You don’t have to look very hard to find evidence of a truck driver shortage. In fact, the evidence practically finds you. An abundance of “Drivers Wanted” ads appear online, in newspapers, and on the radio. In cafes and taverns, you can hear conversational grumbling about trucks sitting unmanned and truck driving positions remaining unfulfilled. If you order any kind of merchandise to be delivered, no matter if it’s for your business or your own personal use, more and more people are surprised if it actually arrives on time. Plus, can you even count how many times you have heard the term “supply chain issues” lately?
According to the Minnesota Trucking Association, an industry advocate and thought leader, Minnesota has a 5,285 truck driver deficit, which is the largest it has ever faced.
If you would like to sound the concern alarm, consider this: American Trucking Associations estimates that over the next decade, nationally, we’ll need 1 million new truck drivers to replace those who retire and to keep up with projected demand.
Steve Curfman is case in point. He runs Curfman Trucking and Repair in Norwood Young America. Curfman, now in his seventies, still spends a great deal of time driving his own rigs. He said that driving at his age wasn’t the plan, but what can you do? Curfman said he’ll need 4 or 5 new drivers yet this spring, but “do you know how confident I am that I’ll find them?”
For the last two summers, he has had 2 to 3 trucks of his fleet just sitting still, not doing anything. When you don’t have people to run the equipment, you miss money making opportunities. Curfman recently sold one of his trailers. He said the shortage of trucking equipment is about as bad as the shortage of drivers – sellers can get good prices right now.
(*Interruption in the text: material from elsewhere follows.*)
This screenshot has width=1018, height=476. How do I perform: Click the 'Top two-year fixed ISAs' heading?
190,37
Drivers already in the industry are leaving their companies to take more money elsewhere. They know they can get it.
So why do we have a truck driver shortage, or, do we even dare ask, is there a shortage at all? President of Watertown’s Stonwerk, Inc., Reed Homola, says, “I feel like there is actually not a shortage of truckers, but rather that the trucking industry has seen a massive increase in necessity because of the rise of online shopping, etc.” He hopes the industry can step up its recruiting efforts. He adds, “It seems like the whole world – our whole world around here anyway – has accepted the notion that deliveries are not guaranteed. The issue for us is typically not that we can’t get the needed material produced, but only the shipping part of it.”
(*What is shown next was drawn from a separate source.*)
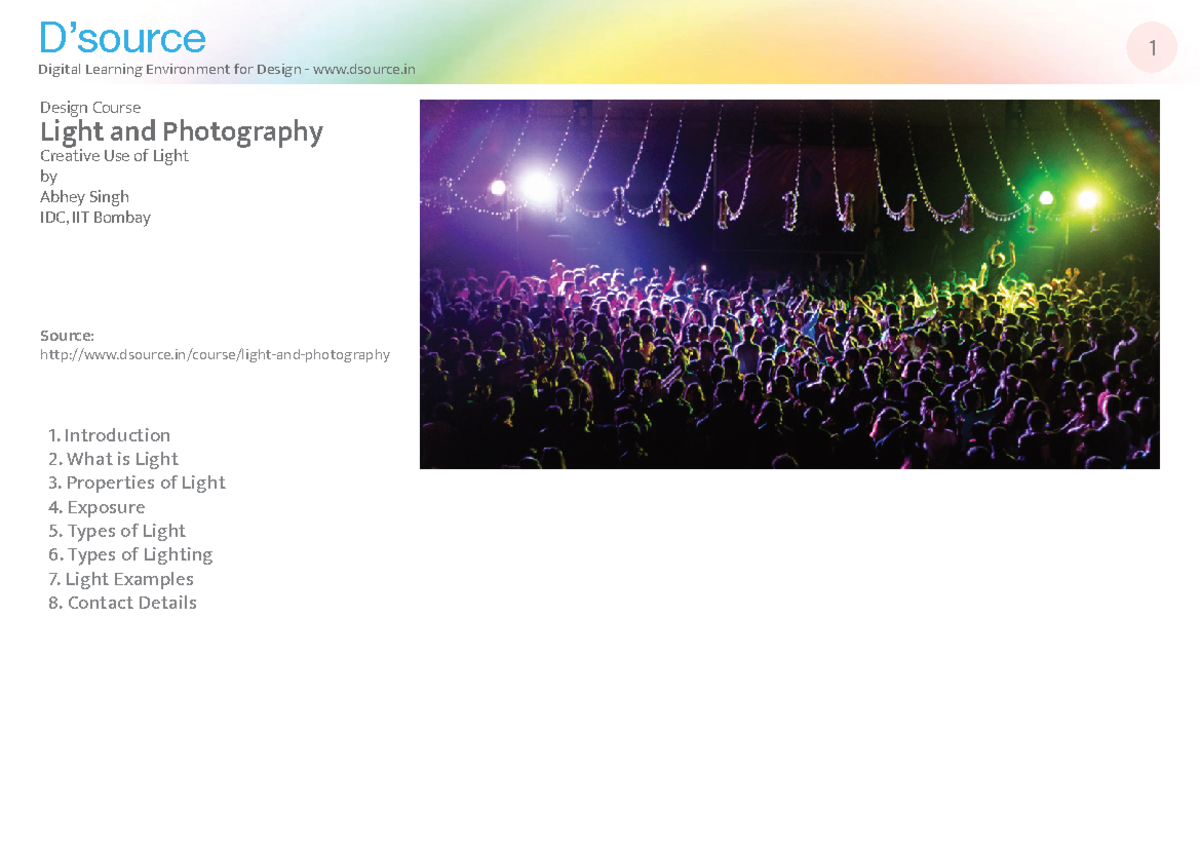Open the What is Light chapter
The width and height of the screenshot is (1200, 849).
pos(113,459)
Lots of trucking insiders believe more and better recruiting efforts are necessary. Unfortunately, the industry itself is up against some enormous roadblocks.
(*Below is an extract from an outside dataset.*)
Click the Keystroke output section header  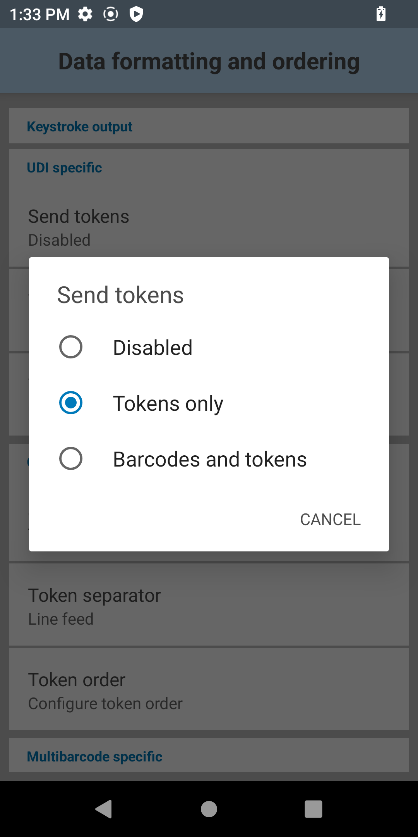(x=80, y=127)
Smart Trucking points to three major blockades:
• Driver facing dash cams. Truckers view them as an invasion of privacy.
• The Drug ClearingHouse. Many current and would-be drivers cannot pass a drug test.
• Vaccines. They’re mandated for CDL holders.
American Trucking Associations adds that other huge factors are time away from home, a lack of truck parking spots, and potential candidates’ inability to pass background checks and meet driving records requirements.
Fewer and fewer people are willing to live a truck driver’s lifestyle.
One thing that could help is lowering the age requirement. Currently, twenty-one is the federally mandated minimum age to drive commercially across state lines. Lowering the minimum age to eighteen could attract a vast number of new candidates.
Reed Homola points to another part of the solution. “I believe that the use of technology – things like the Tesla semi being used in large scale – would give a much needed boost of youth interest in this industry.”
The Trucking Association concludes: “The solution to the driver shortage will most certainly require increased pay, regulatory changes and modifications to shippers’, receivers’ and carriers’ business practices to improve conditions for drivers.”